20100910 africanews
Zimbabwe wants normal ties with Western powers critical of its policies but will press ahead with a plan to hand control of foreign companies to local blacks, President Mugabe said. Mugabe that his government was waiting for positive movement from the US and EU to mend ties soured over the last decade by rows over the seizures of white-owned farms for landless blacks and charges of rights abuses and election fraud.
"We never refuse to talk to anybody," he said when Reuters asked whether he was prepared to talk to Washington and Brussels. "But what I don't understand about the Europeans and the Americans is the negative attitude. How do they expect the kind of cold war they decided to wage on us, how do they intend it to end?" Talks to improve ties with the EU have stalled over slow political reforms in Harare while U.S. President Barack Obama said last month he was "heartbroken" by Zimbabwe's decline.
Mugabe -- who last month told Western powers to go "to hell" over sanctions imposed on his ZANU-PF party -- said on Thursday: "They have imposed unjustified and illegal sanctions on us. The sanctions are comparable to the military aggression in Iraq".

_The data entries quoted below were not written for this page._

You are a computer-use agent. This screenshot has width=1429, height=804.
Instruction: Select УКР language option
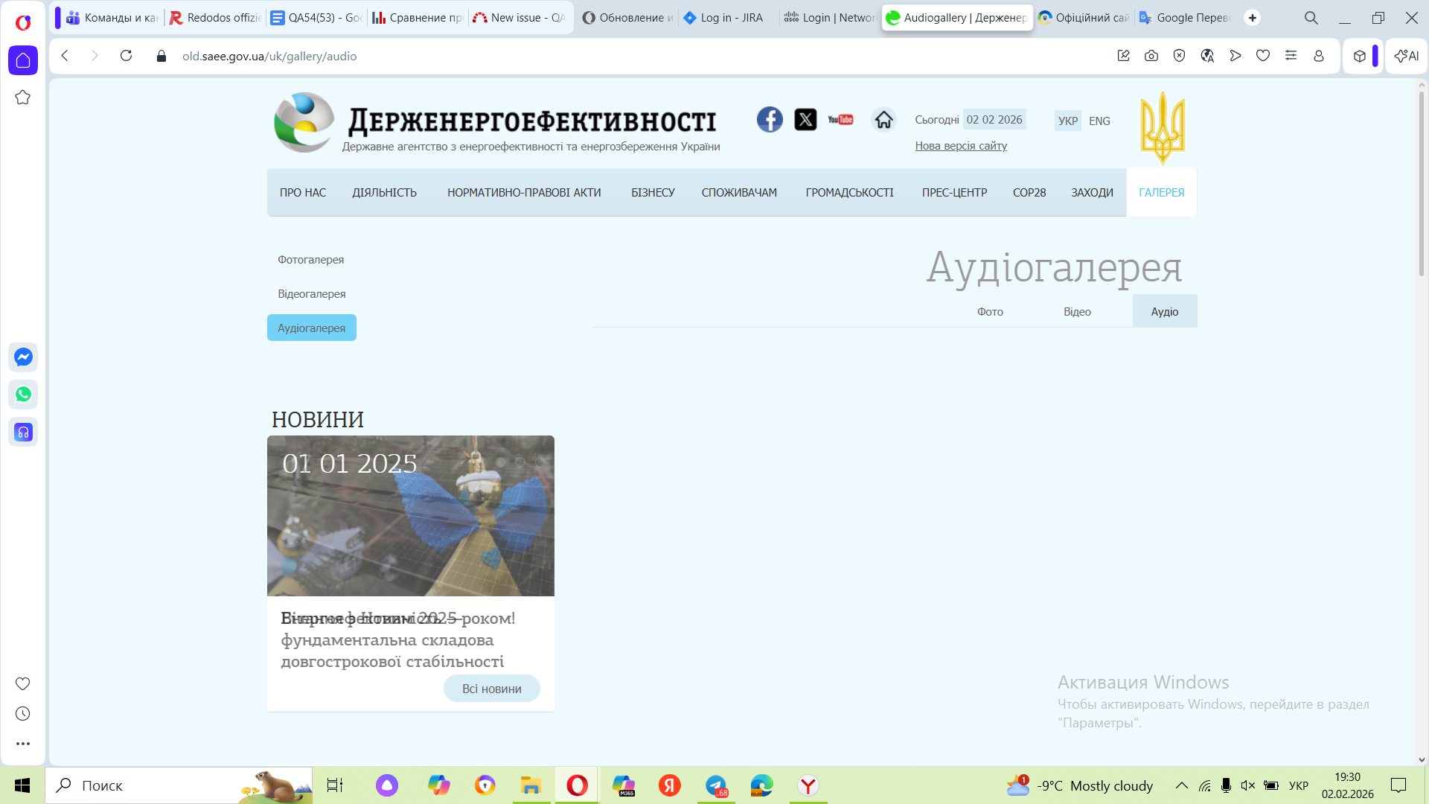(x=1068, y=121)
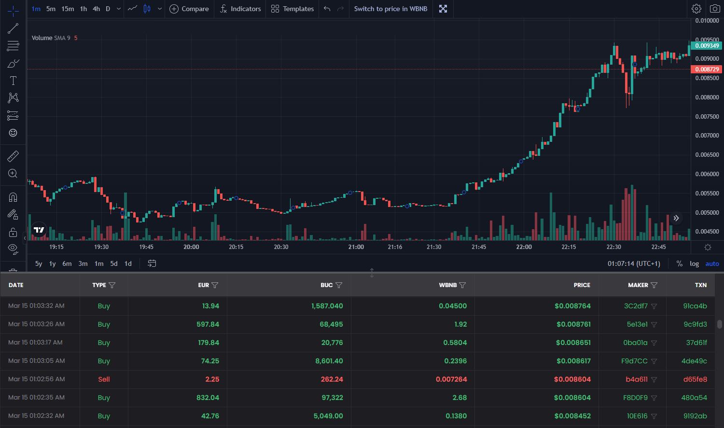Click Switch to price in WBNB

click(390, 9)
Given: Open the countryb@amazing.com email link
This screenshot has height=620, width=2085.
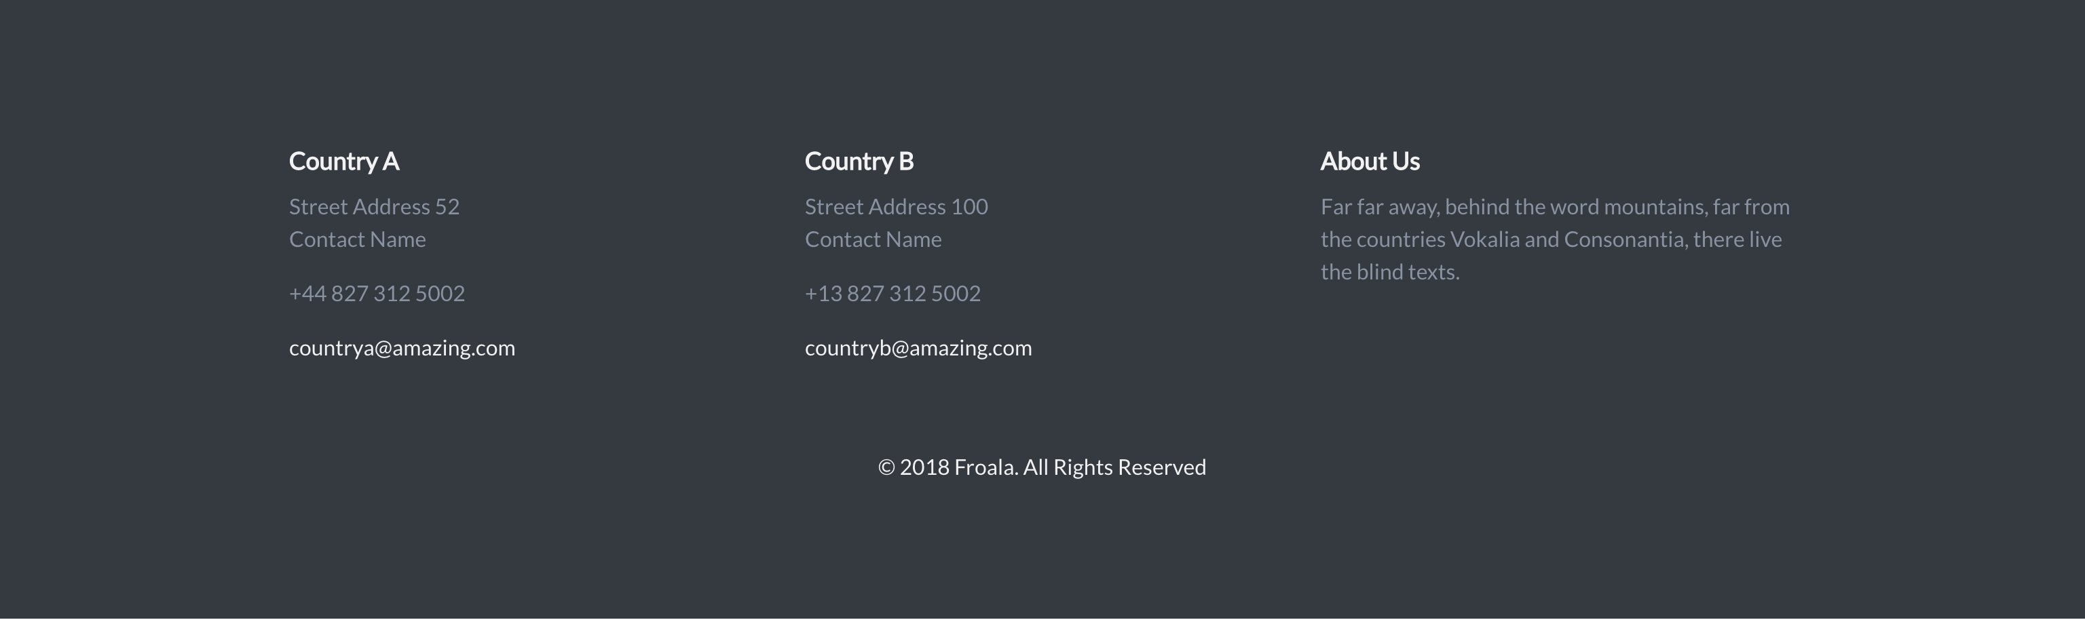Looking at the screenshot, I should (x=918, y=348).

Mugabe said some Western countries had hoped that sanctions on Zimbabwe would help push him out of power. "That kind of regime change is the exclusive right of the people of Zimbabwe ... I am born here and if my people want me to go, I go."
The 86-year-old leader said he hoped Obama and new British Prime Minister David Cameron and his deputy Nick Clegg would move to mend ties between Harare and the West.
"We are waiting to see what Cameron and Clegg will do and Obama also will do in regard to our situation and our relations," Mugabe said.
"If they decide the relations should remain what they are, then we will know that they too are aggressors and not different from their predecessors, but we are giving them a chance."
The United States and European Union imposed sanctions on state firms and travel restrictions on Mugabe and dozens of his associates nearly 10 years ago after a violent re-election campaign and at the start of often violent commercial farm seizures.
Mugabe was forced into a power-sharing pact with his rival, Prime Minister Morgan Tsvangirai, more than a year ago after a crisis over a 2008 national election that local and foreign observers say was marred by violence and vote-rigging.